Acabo de saber que morreu Antonio Costa Lobo. Foi um magnífico diplomata, um embaixador que cruzei várias vezes na minha vida profissional e de quem, no plano pessoal, me tornei amigo.
Era um homem suave, educado, com uma graça muito subtil e uma fina inteligência. Olhava o mundo de uma forma realista, quase "possibilista", sem deixar de manter uma postura ética muito apurada, onde não fazia cedências. Creio que a fama de hesitante que alguns lhe colavam tinha menos a ver com qualquer dificuldade nas escolhas e, muito mais, com o seu permanente esforço em obter compromissos e tentar que o interlocutor fosse conduzido pela razão e menos pela instrução hierárquica ou pela pressão negocial. Nunca o vi deixar de ser firme naquilo que era essencial.

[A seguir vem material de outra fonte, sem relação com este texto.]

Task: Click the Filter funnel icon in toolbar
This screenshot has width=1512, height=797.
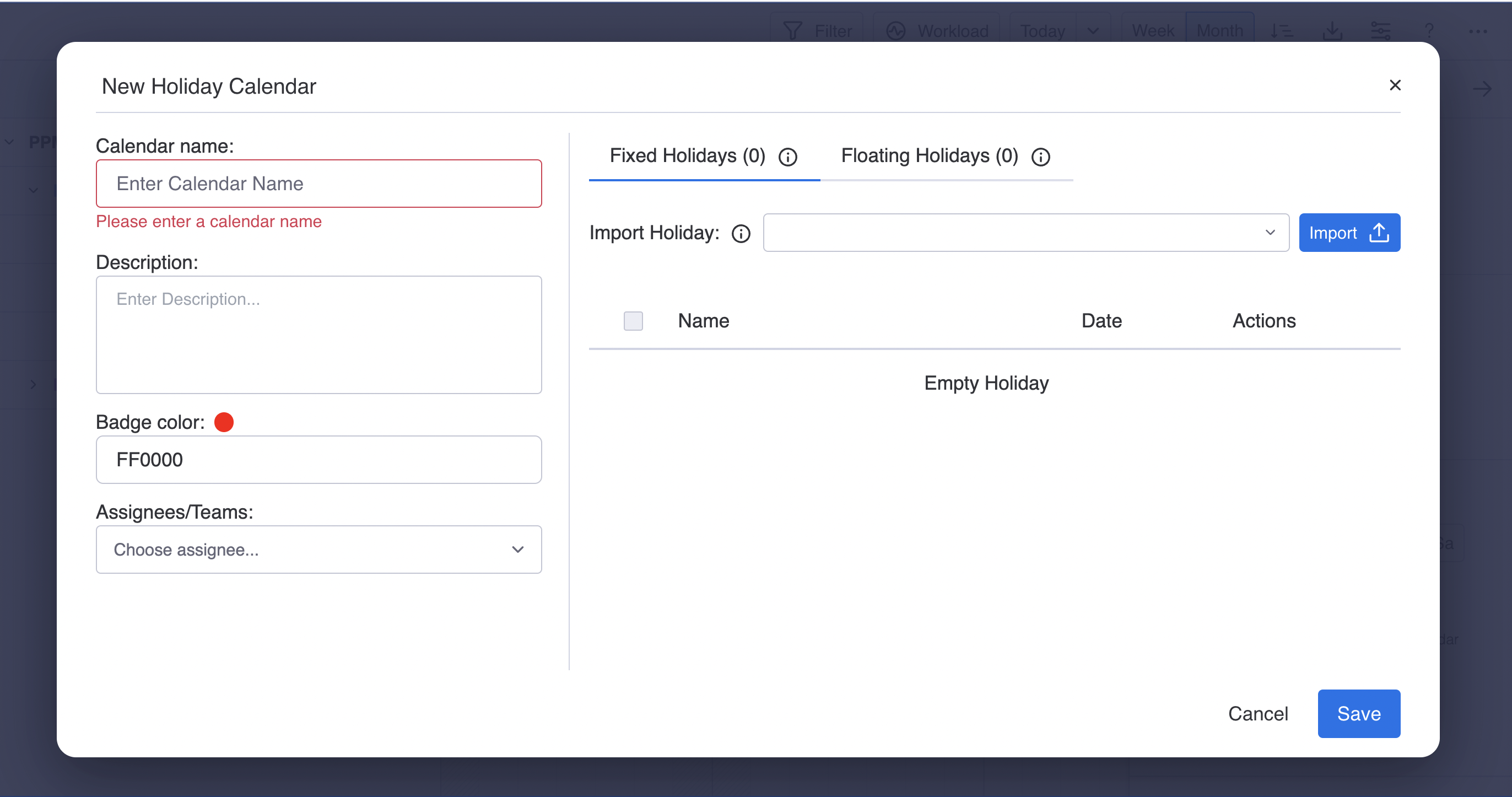Action: [792, 30]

Em Paris, nas vezes em que por lá passou já na sua reforma, contou-me histórias deliciosas da carreira, onde chegaria a secretário-geral do MNE e a embaixador em Pequim, Moscovo e Londres, o que qualifica um percurso profissional. Depois de reformado, faria ainda uma carreira académica de mérito na Universidade Católica, atenta a sua particular qualificação na área do Direito Internacional Público, onde o multilateralismo o apaixonava.
Nunca tive coragem para lhe perguntar, ponderando a sua proverbial discrição, se era verdadeira a história, que sempre correu nos corredores das Necessidades, de que o "Lobinho" - como carinhosamente era referido entre muitos colegas -, quando encarregado de negócios em Havana, havia roubado uma namorada a Fidel de Castro. É pena, se não for verídica, porque era uma bela "medalha"...

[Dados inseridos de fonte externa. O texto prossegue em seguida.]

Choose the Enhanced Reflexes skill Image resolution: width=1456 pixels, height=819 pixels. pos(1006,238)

Tive muita pena de não poder aceitar o convite que António Costa Lobo me fez, em 1989, para ser seu "número dois" em Genebra, onde então chefiava a nossa missão junto dos organismos internacionais. O convite terá surgido por virtude da experiência de trabalho em comum que havíamos tido, dois anos antes, aquando da Unctad VII - uma bela aventura, de algumas semanas, com o Frederico Alcântara de Melo, o Rui Felix Alves e o João Niza Pinheiro.

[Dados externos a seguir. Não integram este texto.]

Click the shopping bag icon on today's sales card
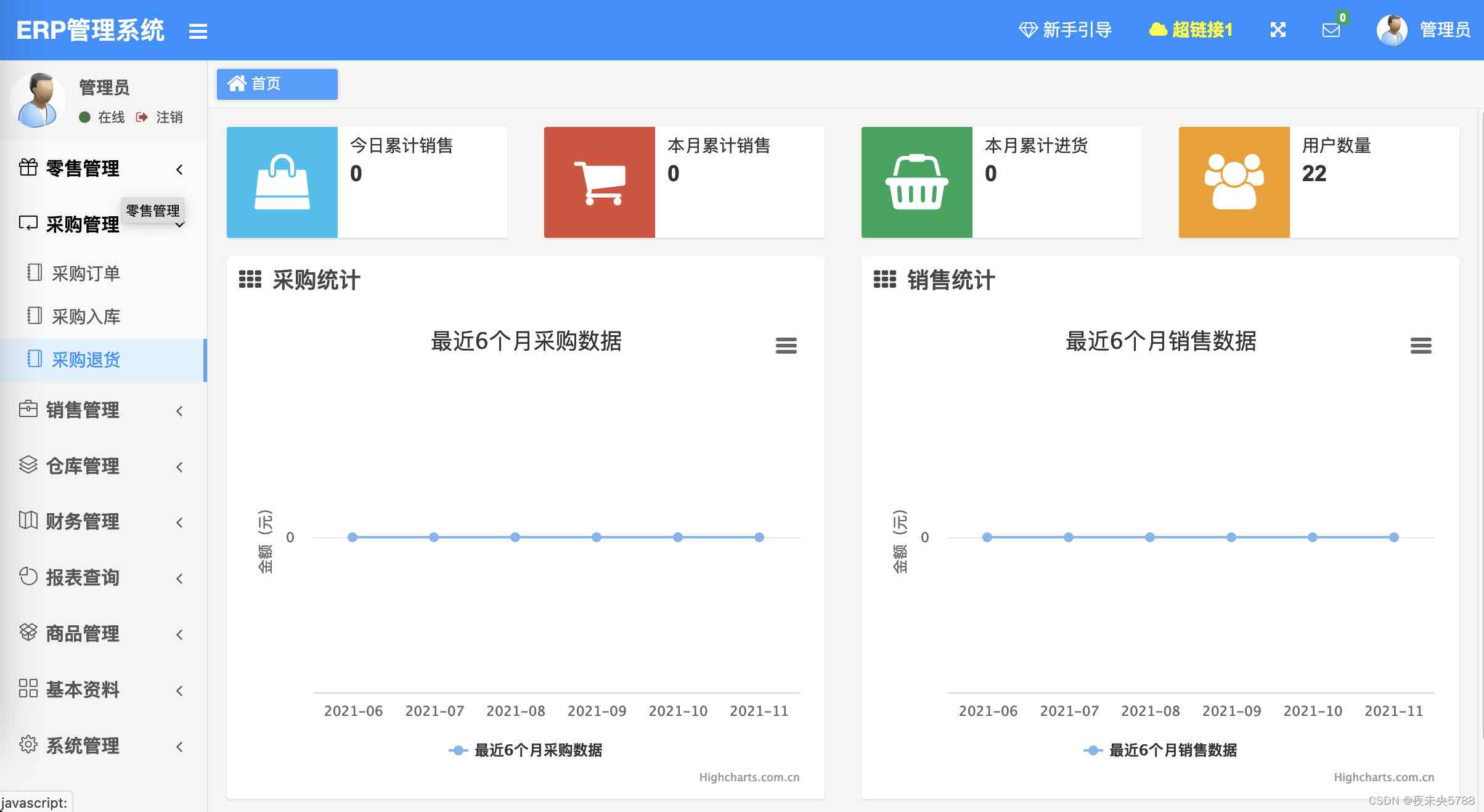 [x=282, y=182]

Posso revelar que Costa Lobo, com Leonardo Matias e Paulouro das Neves, era um dos embaixadores com quem sempre lamentei não ter trabalhado em posto no estrangeiro.
Foi em 1976 que conheci pessoalmente António Costa Lobo, em Nova Iorque, onde ele era encarregado de negócios, quando José Manuel Galvão deixou de ser representante português junto da ONU. Anos mais tarde, em Lisboa, tive o gosto de o acompanhar na criação da Associação para Cooperação com as Nações Unidas em Portugal - sob o impulso do Carlos Eurico da Costa, com Rui Machete, dom José Policarpo e João Palmeiro, entre alguns outros.
Em 1994, aceitei o convite de Costa Lobo para membro do concurso para Conselheiros de Embaixada e do concurso de acesso à carreira diplomática, neste último onde estavam também Marcelo Rebelo de Sousa e Miguel Beleza.
É do processo deste último concurso que quero deixar uma história, verdadeiramente edificante, que nos atesta o caráter impoluto de António Costa Lobo.
Como secretário-geral, o embaixador Costa Lobo presidia ao júri. Como sempre acontece nestas ocasiões, as dúvidas dos examinadores sobre os candidatos a selecionar concentram-se, na parte final, num grupo muito pequeno de nomes. Havíamos hesitado muito, mas, finalmente, acordámos na lista dos excluídos, encabeçada por um determinado nome.
Costa Lobo em nenhum momento utilizou a sua posição de secretário-geral para impor a sua vontade nas escolhas do juri - e podia tê-lo feito sem o menor problema. Recordo-me muito bem de que, quando, finalmente, as listas dos aprovados e dos excluídos foram finalizadas e assinadas, ele nos comentou, com a voz baixa e serena que era a sua: "É curioso, mas eu, praticamente, não conhecia nenhum dos candidatos a este concurso. Ou melhor, com uma exceção: conhecia o candidato que encabeça a lista dos excluídos".
É assim que se comportam os homens de bem, como era o embaixador António Costa Lobo, que agora nos deixa.